Spice, like like a textual aroma of the Paradise which both is and is to come, signifies for one commentator the highest sense of Scripture, the “anagoge, foretaste of heavenly things.”[1] The possibility for such loving collusion between embodied imagination and intellectual experience, for the interpretation of spice to become a kind of transcendental tautology, is captured in Bernard of Clairvaux’s generous exegetical invitation in a sermon on the Song of Songs: “Every person . . . is free to pursue the thought and experiences, however sublime and exquisite, that are his by special insight, on the meaning of the Bridegroom’s ointments.”[2] Alan of Lille, remembering the Song of Songs, defines cinnamon and its theological meaning in one breath: “Cinnamomum est species aromatica, interna contemplatio” [cinnamon is an aromatic spice, inward contemplation].[3] That species here still holds a semantic relation to appearance underscores the overlap: commentarial contemplation, like those pleasurable sensations that happen to us near certain other substances, is an aromatic phenomenon. Spice is not a figure, but a generational integrity of spirit and letter, matter and desire, a sensuous reality whose structure takes the mind that absorbs it beyond itself, a hermeneutic psychedelic. Commentary, whose etymology (via comminisci, to devise, invent) indicates the creativity of thinking with something, is the inverted, external projection or manifestation of spice as such an integrity, the materialization of thinking as a condensation and spreading over a surface, or as Deleuze & Guattari say in their chapter on geophilosophy: “thinking consists in stretching out a plane of immanence that absorbs the earth (or rather, ‘adsorbs’ it).”[4] Susan Ashbrook Harvey perceives this in commenting on Gregory of Nyssa’s Commentary on the Song of Songs: “Gregory’s olfactory imagery highlights the limits of noetic experience . . . In such instances he seems to rely on what the body can know through smell in order to capture what eludes the mind in understanding.”[5]

May 21, 2009 5:03 AM  
Blogger Fido the Yak said...

Hi, Nicola.
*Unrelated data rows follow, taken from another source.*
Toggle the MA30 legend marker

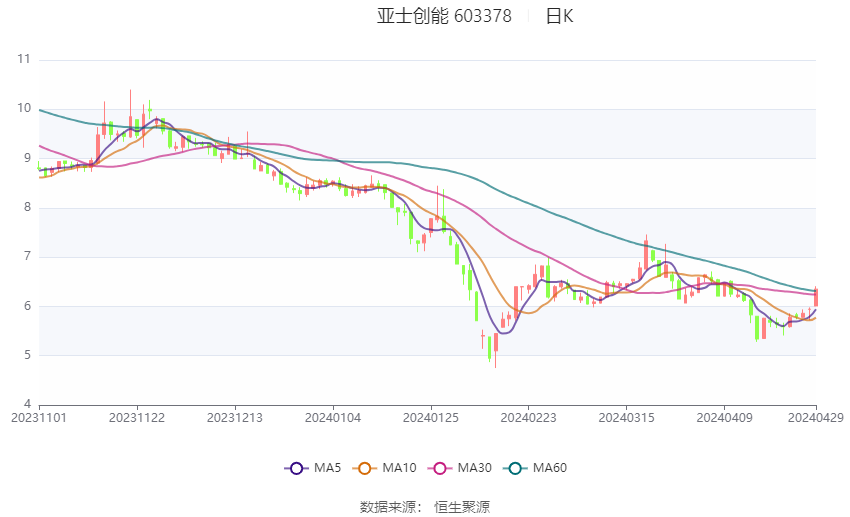tap(440, 468)
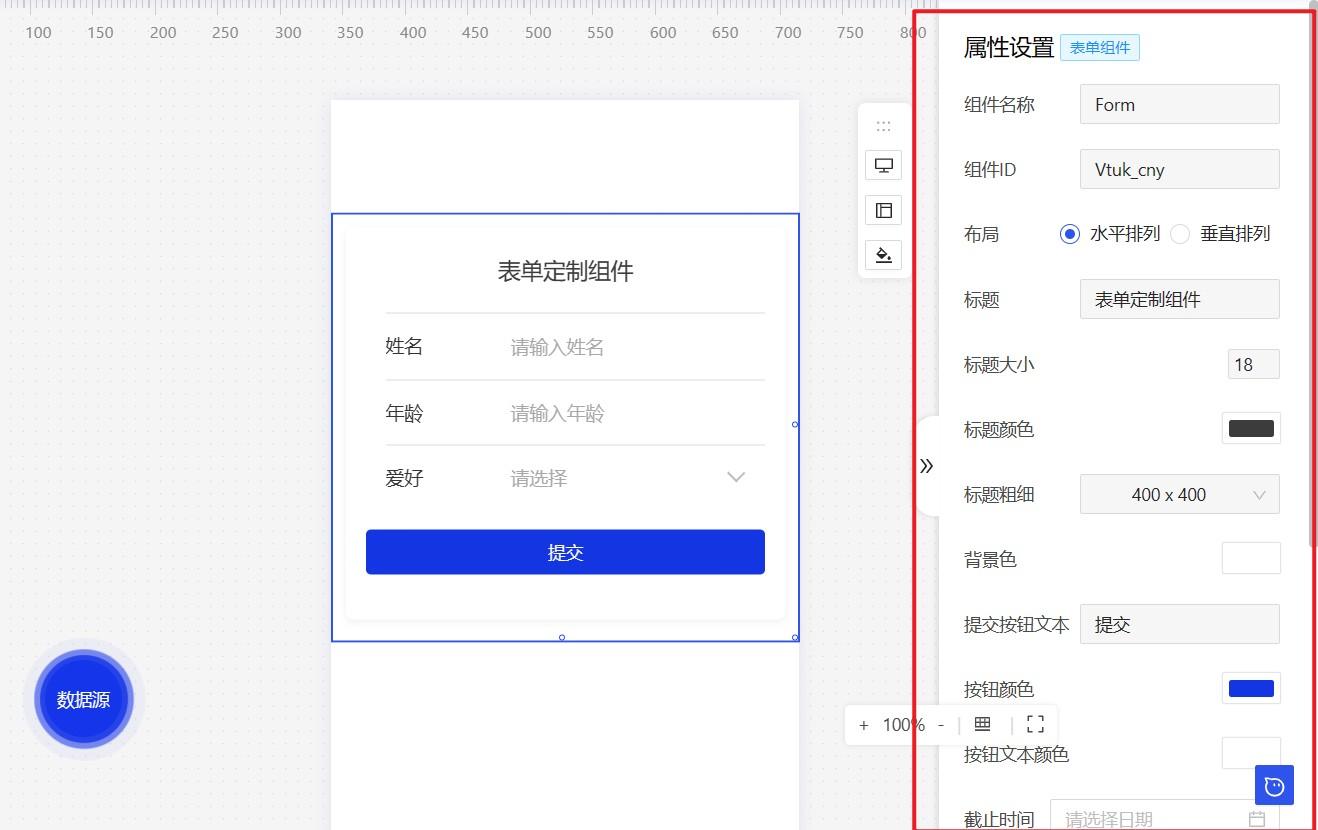Click the blue 提交 submit button
The image size is (1318, 830).
[565, 551]
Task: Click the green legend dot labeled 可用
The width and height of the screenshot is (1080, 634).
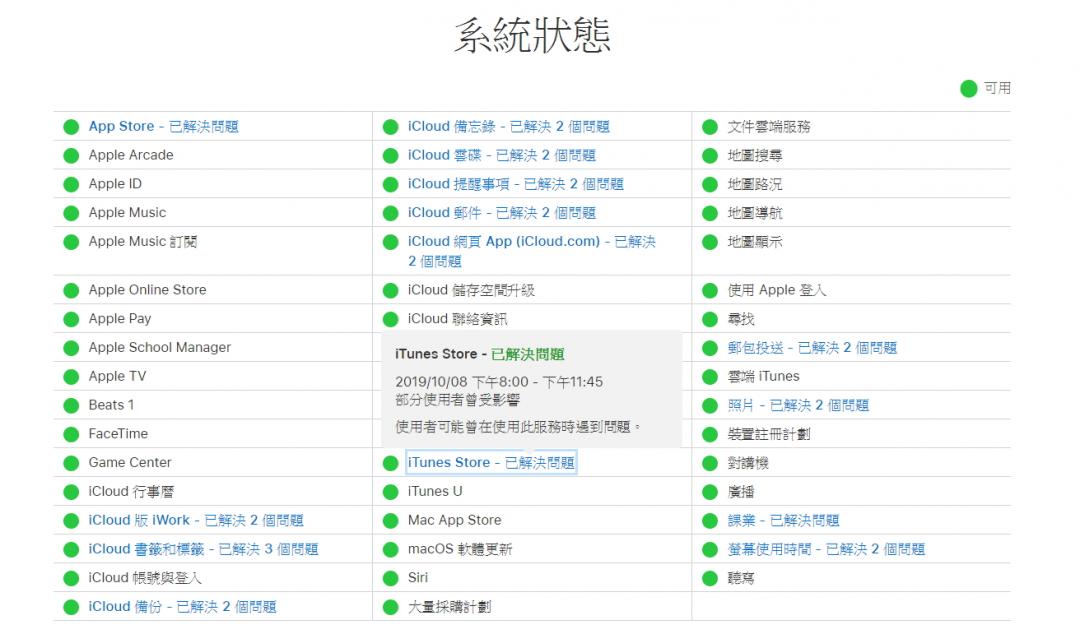Action: pyautogui.click(x=968, y=89)
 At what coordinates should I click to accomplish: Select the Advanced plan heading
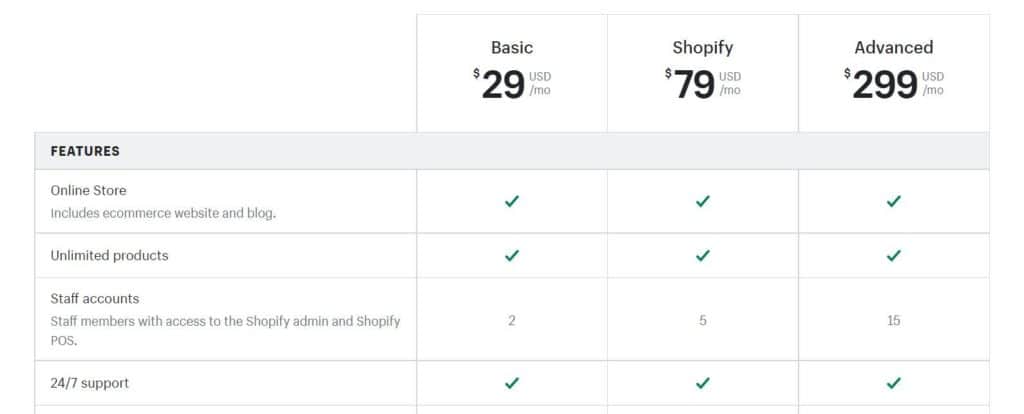[x=893, y=48]
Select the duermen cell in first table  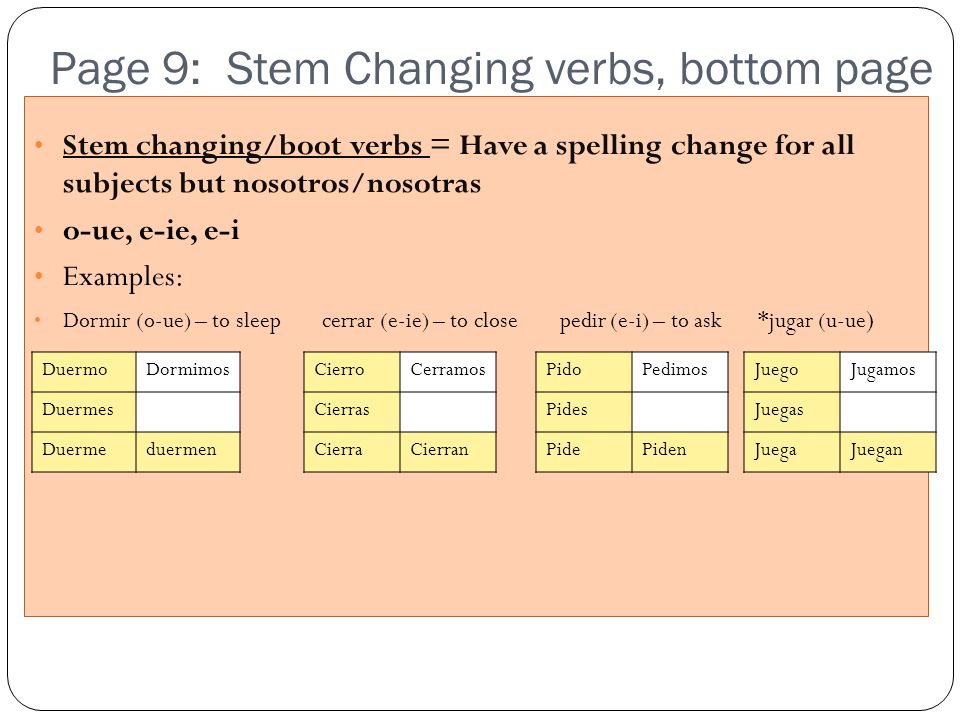point(188,452)
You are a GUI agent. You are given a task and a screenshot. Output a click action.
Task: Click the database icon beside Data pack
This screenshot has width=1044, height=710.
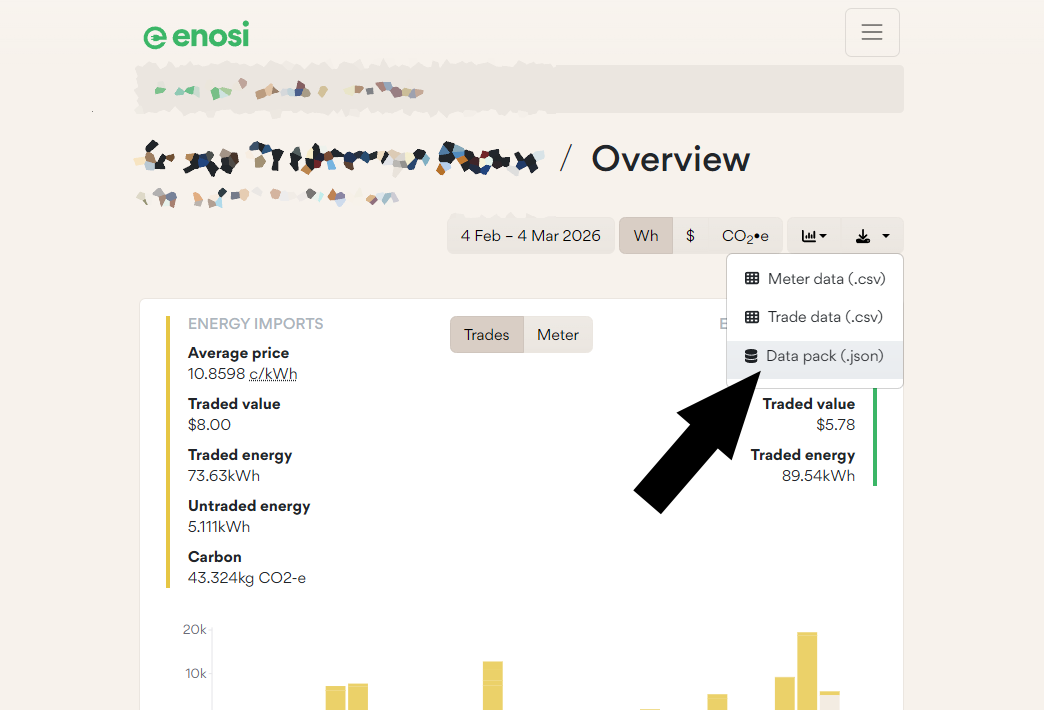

Enjoyed listening to the roundtable.

"Regarding meontic imagination, I typically think of this in the context of language/gesture where understanding seems to happen through imagining what I would have meant had I spoken/moved that way, i.e. an imitation of what is not there."

I can imagine imitation meontically other than through originality or spontaneity but rather also through a sojourn away from the immediately intelligible for the purpose of laying down a phase for the making of intelligibility, specifically I mean an intelligibility that does not require any interpretation of repetition/repetition of interpretation—–naturally the requirement is in the making—I do recognize it—the commitment to mediation, which reaches back to the laying down of a phase for its making; in seeking an alternative to "imitation as repetition" I have taken it upon myself to interpret repetition, phronetically, praktognostically—unrelentingly? (I'm trying not to get caught up in metaphysical possibility; I feel the imagination is grittier than all that.) Laying down a phase is to request a relentment from repetition and the unrelenting—this is how I know it, the unrelenting, by questioning it again and again. Hmm.

Well, I'm glad you gave me something to think about with regard to the meontic.

Your comments on spice are wonderful.